Dentists and surgeons also rely on this compound in diluted form mixed with local anesthetics. Its role might seem small, but by constricting blood vessels, it keeps the numbing agent where it’s needed and reduces bleeding. As a patient, you might never know this ingredient shortened your dental procedure or cut down on post-op swelling and bruising.
Despite its huge importance, epinephrine does not come risk-free. It can raise blood pressure to dangerous levels and lead to heartbeat sensations or even arrhythmias. That’s why training, protocols, and ongoing research matter so much every time it gets pulled from the crash cart or EpiPen. Making sure this life-line remains available means securing supply chains, listening to people who rely on it, and continuing to teach both healthcare professionals and the public about proper use.
Reducing cost and improving access stand out as ongoing priorities. Across the world, there remains a gap between those who can carry or receive timely dosing and those who can’t. Pushing innovators to keep solutions affordable and building public awareness around the proper storage and use of these medications can close that gap. For thousands who rely on fast relief from asthma or face severe allergies every day, progress here means more lives saved and more outcomes turned in the right direction.
Clear dosage instructions save a lot of headaches, whether a product comes from a pharmacy or a natural food store. Ignoring those directions can turn something with health benefits into a source of side effects or wasted money. Every product works best within a safe range, and overdosing hardly ever delivers twice the results. On the flip side, skimping out often means missing any potential benefit.

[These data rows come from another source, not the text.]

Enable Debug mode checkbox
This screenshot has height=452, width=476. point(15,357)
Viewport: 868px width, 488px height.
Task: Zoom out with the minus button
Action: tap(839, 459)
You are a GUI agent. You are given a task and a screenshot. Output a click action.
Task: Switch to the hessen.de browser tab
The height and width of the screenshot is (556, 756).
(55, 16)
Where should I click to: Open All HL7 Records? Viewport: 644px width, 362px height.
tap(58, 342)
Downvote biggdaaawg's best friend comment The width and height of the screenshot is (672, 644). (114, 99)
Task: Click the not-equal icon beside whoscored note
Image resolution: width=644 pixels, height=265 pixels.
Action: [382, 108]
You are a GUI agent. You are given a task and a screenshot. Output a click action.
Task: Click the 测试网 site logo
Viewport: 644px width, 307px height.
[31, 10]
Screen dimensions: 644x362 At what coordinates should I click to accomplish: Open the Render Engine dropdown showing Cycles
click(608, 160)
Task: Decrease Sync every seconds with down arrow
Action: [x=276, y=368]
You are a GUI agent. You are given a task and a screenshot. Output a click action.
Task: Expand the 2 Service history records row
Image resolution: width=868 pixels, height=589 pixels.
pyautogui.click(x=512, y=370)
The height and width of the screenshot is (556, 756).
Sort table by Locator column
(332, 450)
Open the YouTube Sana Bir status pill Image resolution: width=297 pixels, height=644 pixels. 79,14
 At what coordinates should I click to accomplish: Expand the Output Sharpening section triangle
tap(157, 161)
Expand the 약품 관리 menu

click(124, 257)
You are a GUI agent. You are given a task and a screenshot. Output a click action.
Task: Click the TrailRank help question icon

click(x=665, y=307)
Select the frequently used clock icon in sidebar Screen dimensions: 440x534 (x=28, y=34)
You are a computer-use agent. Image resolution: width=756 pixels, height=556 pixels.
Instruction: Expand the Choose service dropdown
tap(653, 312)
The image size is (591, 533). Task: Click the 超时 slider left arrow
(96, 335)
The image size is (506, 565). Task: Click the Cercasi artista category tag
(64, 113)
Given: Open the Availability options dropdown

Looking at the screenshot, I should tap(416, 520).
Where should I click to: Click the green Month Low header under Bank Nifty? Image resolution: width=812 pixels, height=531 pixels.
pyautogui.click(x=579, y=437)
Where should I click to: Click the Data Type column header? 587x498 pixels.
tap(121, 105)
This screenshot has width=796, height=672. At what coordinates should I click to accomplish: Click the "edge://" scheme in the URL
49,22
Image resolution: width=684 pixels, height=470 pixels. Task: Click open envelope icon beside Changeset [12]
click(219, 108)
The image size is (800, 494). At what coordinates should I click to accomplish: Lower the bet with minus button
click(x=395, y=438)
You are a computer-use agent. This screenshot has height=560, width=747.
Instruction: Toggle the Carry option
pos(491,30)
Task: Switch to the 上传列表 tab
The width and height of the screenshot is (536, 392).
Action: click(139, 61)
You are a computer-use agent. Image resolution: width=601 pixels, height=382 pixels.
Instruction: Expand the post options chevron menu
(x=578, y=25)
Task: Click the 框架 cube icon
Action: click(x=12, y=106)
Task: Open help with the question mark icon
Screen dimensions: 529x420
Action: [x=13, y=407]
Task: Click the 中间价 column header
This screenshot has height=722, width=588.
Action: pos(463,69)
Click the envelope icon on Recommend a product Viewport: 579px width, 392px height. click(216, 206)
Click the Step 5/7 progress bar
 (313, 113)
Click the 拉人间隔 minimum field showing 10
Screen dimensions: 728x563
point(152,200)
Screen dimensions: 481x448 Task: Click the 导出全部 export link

Back in my early days managing a local wellness shop, customers walked in with bottles missing the most basic information: How much should I take? Some people would double the recommended amount hoping for faster results. Plenty would under-dose, convinced it kept things safer. In both cases, folks were flying blind. Over time, I realized that actual science, clinical evidence, and safety testing shape those guidelines printed on bottles—and every product follows a different story.
Doctors, pharmacists, and sometimes registered dietitians can explain what’s behind the label’s numbers. Their advice takes into account a person’s age, weight, and health conditions. For example, ibuprofen packages supply a standard dose for adults. Children use a lower dose, carefully measured by a small cup, not by guessing. Herbal teas and supplements often give scoop or dropper measurements. Each specific dose comes from research that determined the lowest amount that consistently works plus a safety margin.
Mixing medications and supplements without a second thought can lead to stomach upset, weakened effects, or more serious troubles. That’s why healthcare guidance really does make a difference, especially when using multiple products. The Food and Drug Administration keeps a close eye on proper labeling to reduce the risk of harm from confusion or overdose.
Directions aren’t just about how much, but how to use a product. Some tablets need to be swallowed whole to avoid stomach irritation, while others require splitting or even chewing for best absorption. Even simple instructions like “with food” or “on an empty stomach” can make or break how well an ingredient works.
Take vitamin D, for instance: It’s fat-soluble, so swallowing it alongside a little healthy oil or a meal boosts absorption. Many liquid supplements call for shaking before use. Prescription medications sometimes arrive as patches, inhalers, or topical creams, each one demanding a different kind of attention. Skipping important steps—say, not shaking an asthma inhaler—delivers less medicine than intended, reducing its effect.
Side effects always loom in the background when folks ignore dosing directions. Extra strength painkillers usually bring relief for a short time, but taking too many too quickly often leads to stomach issues or worse. Even vitamins cause problems if swallowed by the handful. I’ve met parents who kept syringes for measuring children’s medicine marked and labeled to avoid mistakes—one small habit that prevents countless ER visits.
Smart dosage practices help protect not just individuals, but also the community. Keeping medicines out of reach, double-checking instructions, and asking professionals for advice are habits that carry over to every new product. Information, experience, and a little caution provide real peace of mind.
Clear labeling and transparent directions earn trust. Studies and strict regulation have shaped today’s packaging, so reliable products now offer clear, research-supported dosing. If label instructions seem vague or unfamiliar, reaching out to a doctor or pharmacist for clarity protects both health and wallet. Thanks to years of research and tighter oversight, most people handle daily dosing with confidence. Guidance, experience, and good questions keep us on the right track.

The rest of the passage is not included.